- RECORDS SUPPLIED:

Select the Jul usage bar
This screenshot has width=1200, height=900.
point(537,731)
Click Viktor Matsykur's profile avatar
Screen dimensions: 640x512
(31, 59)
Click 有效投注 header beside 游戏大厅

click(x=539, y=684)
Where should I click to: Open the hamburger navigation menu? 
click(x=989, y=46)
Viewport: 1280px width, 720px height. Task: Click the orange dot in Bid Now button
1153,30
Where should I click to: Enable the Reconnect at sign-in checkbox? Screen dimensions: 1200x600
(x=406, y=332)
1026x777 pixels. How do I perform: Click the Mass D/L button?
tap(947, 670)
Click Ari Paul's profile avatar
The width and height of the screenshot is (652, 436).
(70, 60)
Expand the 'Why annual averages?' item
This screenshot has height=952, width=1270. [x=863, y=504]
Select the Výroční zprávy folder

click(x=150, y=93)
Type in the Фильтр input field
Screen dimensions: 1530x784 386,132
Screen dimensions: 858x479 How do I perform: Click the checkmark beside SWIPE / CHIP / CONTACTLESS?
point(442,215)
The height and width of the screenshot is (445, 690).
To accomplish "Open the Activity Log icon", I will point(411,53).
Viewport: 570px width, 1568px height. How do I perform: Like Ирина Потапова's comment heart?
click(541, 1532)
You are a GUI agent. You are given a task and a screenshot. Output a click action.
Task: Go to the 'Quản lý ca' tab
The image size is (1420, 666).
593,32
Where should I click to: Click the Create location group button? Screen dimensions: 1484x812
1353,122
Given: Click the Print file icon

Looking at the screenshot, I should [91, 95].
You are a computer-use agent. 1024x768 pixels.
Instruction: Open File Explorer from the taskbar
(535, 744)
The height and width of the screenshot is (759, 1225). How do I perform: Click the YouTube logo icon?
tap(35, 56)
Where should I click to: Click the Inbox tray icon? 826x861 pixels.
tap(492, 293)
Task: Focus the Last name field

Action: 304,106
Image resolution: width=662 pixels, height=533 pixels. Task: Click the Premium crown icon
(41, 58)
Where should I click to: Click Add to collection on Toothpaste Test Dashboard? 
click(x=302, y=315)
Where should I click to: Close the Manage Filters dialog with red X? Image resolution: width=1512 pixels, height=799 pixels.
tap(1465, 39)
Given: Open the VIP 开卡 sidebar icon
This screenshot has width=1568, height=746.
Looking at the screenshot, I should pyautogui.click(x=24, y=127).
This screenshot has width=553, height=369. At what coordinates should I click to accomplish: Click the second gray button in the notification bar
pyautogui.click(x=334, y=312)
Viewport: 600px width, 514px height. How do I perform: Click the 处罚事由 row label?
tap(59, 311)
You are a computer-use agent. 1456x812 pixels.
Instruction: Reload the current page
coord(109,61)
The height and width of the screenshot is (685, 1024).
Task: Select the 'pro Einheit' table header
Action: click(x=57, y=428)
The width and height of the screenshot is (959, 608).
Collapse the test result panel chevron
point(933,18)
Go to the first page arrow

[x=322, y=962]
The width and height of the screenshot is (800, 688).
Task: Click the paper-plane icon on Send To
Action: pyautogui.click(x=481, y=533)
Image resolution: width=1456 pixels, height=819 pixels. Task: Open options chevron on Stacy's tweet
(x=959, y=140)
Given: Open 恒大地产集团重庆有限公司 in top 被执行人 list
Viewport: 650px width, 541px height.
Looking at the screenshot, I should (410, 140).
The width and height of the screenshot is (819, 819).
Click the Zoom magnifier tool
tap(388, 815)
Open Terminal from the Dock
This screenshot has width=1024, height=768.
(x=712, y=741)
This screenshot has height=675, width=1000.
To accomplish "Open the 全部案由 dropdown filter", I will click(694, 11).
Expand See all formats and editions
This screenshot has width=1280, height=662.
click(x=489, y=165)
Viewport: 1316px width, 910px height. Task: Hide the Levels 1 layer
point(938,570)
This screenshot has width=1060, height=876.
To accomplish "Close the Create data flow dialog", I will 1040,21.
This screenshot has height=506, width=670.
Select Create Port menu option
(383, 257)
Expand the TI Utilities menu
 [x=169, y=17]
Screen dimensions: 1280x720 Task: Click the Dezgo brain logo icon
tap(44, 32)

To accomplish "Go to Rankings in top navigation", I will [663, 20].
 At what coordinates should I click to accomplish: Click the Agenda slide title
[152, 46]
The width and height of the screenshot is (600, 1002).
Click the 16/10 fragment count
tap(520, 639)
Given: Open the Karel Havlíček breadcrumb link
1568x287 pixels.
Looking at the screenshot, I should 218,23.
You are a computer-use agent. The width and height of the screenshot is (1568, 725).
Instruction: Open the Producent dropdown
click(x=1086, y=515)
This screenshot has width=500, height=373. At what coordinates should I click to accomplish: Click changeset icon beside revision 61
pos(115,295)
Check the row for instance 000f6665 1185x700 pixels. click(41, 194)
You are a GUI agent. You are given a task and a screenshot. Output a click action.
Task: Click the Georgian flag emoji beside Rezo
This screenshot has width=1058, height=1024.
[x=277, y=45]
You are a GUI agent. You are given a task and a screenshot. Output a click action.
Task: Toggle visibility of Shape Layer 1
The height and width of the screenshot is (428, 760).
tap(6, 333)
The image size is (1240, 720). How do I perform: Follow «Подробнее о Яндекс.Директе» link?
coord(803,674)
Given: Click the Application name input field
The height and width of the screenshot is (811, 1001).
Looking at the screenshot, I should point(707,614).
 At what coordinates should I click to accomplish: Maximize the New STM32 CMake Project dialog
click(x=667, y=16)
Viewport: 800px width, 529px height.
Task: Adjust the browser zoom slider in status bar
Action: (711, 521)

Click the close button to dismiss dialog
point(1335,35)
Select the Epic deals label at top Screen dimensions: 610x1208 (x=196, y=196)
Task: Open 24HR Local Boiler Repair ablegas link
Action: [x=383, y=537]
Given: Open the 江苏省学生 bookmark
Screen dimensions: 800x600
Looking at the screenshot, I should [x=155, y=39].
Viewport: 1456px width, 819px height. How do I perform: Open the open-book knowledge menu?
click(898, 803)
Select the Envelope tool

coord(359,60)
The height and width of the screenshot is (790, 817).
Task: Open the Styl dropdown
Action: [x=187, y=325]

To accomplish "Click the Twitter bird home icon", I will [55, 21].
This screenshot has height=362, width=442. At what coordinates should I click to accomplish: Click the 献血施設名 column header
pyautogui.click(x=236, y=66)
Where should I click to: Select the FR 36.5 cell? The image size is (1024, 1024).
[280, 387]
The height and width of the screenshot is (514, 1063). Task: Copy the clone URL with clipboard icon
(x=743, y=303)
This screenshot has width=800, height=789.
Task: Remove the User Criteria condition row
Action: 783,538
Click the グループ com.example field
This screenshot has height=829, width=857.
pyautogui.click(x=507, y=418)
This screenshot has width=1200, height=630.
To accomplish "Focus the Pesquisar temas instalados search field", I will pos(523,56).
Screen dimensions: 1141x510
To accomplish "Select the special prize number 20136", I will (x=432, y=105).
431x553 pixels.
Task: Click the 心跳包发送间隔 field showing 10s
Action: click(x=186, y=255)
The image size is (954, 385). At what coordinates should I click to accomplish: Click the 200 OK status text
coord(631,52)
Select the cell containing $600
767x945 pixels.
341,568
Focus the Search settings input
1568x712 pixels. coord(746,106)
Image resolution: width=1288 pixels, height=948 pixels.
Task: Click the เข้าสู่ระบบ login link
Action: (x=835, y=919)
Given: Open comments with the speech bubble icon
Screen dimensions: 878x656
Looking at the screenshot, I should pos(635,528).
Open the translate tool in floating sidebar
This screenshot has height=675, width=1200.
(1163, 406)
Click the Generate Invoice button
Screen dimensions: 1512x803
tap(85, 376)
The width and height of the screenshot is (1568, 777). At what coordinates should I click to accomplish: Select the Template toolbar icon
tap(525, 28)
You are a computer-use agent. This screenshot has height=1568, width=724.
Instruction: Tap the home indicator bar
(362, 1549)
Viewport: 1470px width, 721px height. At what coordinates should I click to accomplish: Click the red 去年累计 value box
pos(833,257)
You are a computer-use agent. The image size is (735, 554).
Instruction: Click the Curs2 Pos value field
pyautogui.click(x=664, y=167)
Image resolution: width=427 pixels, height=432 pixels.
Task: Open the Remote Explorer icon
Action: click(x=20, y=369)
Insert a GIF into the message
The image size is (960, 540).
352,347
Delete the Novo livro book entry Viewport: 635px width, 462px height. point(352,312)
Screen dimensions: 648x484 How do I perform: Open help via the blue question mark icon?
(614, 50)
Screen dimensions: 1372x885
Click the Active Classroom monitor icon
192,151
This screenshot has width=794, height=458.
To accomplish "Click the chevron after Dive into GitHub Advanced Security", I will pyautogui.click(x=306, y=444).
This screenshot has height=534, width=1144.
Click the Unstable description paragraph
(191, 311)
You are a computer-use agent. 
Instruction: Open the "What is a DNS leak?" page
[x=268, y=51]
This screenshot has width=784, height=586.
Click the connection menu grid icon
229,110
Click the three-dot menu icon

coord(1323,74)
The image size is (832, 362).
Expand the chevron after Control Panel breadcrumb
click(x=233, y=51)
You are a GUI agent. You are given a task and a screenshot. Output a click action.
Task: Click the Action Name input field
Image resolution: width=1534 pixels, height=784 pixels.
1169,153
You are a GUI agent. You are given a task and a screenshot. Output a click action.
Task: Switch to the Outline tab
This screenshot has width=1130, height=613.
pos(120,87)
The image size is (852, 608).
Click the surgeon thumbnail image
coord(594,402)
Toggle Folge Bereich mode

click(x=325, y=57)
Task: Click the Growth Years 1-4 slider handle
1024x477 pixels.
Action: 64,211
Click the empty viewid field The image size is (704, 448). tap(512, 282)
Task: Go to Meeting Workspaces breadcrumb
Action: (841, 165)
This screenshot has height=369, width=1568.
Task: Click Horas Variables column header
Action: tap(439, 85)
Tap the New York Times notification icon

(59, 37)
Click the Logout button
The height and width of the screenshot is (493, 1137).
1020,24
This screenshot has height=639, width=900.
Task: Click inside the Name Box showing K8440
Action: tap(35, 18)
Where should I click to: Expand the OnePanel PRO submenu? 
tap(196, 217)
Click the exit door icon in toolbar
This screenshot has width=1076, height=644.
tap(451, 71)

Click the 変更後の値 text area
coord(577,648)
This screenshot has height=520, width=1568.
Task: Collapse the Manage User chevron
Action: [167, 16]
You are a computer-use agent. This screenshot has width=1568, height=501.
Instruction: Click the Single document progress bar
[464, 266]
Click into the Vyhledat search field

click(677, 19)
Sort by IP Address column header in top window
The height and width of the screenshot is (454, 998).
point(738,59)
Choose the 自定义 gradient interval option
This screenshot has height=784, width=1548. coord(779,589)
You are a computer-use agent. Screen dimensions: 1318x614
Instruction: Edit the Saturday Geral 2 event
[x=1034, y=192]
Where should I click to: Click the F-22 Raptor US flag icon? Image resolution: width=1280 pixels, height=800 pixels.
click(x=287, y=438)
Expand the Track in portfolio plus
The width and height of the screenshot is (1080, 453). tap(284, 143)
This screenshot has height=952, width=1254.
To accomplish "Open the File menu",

- PROBLEM REQUIREMENTS: In the records above, count the lines holding the word "computer"; give only that number.

- ANSWER BOX: 8